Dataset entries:
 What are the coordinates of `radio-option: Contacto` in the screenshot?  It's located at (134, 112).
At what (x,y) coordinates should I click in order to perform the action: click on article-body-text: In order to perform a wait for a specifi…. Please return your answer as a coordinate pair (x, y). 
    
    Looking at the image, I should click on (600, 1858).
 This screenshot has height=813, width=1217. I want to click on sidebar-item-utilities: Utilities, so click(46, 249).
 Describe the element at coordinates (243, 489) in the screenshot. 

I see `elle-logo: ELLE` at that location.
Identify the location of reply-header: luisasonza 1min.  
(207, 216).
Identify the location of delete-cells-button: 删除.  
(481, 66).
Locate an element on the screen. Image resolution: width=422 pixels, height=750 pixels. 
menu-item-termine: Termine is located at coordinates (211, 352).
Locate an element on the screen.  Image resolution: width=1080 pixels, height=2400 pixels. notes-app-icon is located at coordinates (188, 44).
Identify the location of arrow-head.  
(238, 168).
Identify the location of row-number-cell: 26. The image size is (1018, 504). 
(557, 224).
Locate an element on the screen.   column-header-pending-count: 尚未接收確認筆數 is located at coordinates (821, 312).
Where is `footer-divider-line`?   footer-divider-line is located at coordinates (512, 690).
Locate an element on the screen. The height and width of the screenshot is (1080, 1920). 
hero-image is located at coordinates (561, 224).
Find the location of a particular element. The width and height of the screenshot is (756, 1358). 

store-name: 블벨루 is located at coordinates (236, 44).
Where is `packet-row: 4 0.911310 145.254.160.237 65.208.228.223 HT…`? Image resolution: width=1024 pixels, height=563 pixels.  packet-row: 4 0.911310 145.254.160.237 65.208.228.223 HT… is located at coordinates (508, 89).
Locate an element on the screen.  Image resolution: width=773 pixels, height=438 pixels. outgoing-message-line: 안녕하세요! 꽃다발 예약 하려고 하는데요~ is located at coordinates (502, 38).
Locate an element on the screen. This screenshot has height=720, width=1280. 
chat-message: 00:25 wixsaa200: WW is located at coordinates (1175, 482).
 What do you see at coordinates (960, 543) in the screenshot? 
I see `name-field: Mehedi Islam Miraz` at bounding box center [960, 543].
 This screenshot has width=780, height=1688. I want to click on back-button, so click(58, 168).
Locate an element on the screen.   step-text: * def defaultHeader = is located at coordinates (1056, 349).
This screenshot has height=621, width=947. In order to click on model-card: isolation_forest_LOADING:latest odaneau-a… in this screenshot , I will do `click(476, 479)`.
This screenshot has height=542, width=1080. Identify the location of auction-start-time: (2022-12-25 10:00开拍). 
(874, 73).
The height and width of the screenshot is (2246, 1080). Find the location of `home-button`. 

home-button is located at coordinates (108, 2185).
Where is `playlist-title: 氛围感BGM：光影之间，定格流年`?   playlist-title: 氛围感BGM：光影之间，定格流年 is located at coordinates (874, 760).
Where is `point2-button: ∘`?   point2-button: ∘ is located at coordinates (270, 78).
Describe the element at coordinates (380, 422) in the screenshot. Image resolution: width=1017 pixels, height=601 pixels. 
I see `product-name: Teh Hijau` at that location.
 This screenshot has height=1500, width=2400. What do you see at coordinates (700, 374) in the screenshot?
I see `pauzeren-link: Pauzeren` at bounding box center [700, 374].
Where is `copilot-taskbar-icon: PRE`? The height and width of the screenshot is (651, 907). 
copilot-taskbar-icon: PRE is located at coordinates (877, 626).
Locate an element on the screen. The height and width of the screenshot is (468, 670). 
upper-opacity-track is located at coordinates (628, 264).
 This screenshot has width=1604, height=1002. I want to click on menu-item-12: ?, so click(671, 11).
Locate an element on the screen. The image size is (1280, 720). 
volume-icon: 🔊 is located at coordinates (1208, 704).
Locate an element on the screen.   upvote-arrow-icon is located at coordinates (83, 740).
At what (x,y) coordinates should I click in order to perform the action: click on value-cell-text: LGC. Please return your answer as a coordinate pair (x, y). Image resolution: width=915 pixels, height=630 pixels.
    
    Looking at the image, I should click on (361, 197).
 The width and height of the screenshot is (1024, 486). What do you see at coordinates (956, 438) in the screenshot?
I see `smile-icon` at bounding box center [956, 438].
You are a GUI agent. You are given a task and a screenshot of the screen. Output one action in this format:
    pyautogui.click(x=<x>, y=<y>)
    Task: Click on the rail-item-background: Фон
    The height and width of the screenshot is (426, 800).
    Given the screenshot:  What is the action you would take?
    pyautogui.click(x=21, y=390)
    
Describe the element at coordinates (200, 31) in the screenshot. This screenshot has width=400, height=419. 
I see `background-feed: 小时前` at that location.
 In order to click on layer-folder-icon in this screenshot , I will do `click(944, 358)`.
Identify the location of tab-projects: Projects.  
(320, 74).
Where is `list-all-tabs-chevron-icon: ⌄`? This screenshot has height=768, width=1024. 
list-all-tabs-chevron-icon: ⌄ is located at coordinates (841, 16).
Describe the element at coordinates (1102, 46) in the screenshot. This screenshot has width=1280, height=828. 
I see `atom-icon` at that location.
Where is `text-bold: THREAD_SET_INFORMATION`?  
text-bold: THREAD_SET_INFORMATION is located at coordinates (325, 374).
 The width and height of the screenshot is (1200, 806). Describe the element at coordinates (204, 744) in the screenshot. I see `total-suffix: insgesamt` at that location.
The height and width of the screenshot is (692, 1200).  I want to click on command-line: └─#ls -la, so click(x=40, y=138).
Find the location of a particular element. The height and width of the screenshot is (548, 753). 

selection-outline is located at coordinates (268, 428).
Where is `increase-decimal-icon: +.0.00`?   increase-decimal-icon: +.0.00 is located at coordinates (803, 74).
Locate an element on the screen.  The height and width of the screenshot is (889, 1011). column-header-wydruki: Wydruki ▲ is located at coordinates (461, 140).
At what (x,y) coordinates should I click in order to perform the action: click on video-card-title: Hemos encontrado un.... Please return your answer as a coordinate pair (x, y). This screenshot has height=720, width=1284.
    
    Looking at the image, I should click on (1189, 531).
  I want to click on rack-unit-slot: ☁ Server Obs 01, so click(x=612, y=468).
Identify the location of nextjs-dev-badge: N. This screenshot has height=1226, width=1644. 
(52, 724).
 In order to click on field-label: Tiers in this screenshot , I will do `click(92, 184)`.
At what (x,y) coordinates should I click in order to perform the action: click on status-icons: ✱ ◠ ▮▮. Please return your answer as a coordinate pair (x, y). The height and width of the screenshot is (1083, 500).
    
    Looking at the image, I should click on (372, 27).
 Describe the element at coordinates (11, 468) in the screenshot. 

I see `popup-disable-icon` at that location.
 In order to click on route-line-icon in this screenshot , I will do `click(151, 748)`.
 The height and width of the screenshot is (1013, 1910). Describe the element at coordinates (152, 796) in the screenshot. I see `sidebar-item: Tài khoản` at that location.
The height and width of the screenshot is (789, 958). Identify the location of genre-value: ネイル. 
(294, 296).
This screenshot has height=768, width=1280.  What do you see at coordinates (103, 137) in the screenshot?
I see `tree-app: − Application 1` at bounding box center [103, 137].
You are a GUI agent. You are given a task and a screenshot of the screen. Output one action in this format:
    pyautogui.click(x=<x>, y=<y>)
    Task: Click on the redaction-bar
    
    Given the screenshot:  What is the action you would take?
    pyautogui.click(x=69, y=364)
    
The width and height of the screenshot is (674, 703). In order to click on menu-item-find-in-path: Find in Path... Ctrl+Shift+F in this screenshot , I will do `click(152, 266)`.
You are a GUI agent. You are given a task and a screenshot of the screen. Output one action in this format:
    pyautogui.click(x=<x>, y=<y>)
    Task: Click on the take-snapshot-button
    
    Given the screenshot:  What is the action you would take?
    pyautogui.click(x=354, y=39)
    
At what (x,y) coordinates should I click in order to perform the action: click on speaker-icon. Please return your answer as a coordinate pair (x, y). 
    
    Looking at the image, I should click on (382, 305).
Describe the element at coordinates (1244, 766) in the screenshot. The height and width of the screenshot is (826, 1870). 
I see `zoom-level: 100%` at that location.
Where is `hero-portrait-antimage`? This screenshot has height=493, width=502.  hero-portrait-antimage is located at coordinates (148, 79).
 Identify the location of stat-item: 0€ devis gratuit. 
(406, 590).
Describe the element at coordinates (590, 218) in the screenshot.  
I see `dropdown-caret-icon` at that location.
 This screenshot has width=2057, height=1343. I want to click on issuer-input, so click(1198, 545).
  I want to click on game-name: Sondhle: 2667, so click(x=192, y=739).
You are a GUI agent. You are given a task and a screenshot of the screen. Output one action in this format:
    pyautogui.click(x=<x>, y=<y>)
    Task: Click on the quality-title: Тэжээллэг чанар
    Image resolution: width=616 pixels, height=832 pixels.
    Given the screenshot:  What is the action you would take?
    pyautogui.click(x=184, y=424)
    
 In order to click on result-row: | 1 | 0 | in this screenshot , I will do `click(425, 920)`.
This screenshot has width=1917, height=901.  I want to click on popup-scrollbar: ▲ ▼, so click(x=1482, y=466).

_What to work on_
Rewrite as a Markdown table the lines beginning at the line that has "Locate an element on the screen. This" and ending after the line that has "coordinates (1056, 349).". Use the columns Row and Line, number each row, and leave out blank lines.

_Result_
| Row | Line |
|---|---|
| 1 | Locate an element on the screen. This screenshot has height=720, width=1280.  |
| 2 | chat-message: 00:25 wixsaa200: WW is located at coordinates (1175, 482). |
| 3 |  What do you see at coordinates (960, 543) in the screenshot?  |
| 4 | I see `name-field: Mehedi Islam Miraz` at bounding box center [960, 543]. |
| 5 |  This screenshot has width=780, height=1688. I want to click on back-button, so click(58, 168). |
| 6 | Locate an element on the screen.   step-text: * def defaultHeader = is located at coordinates (1056, 349). |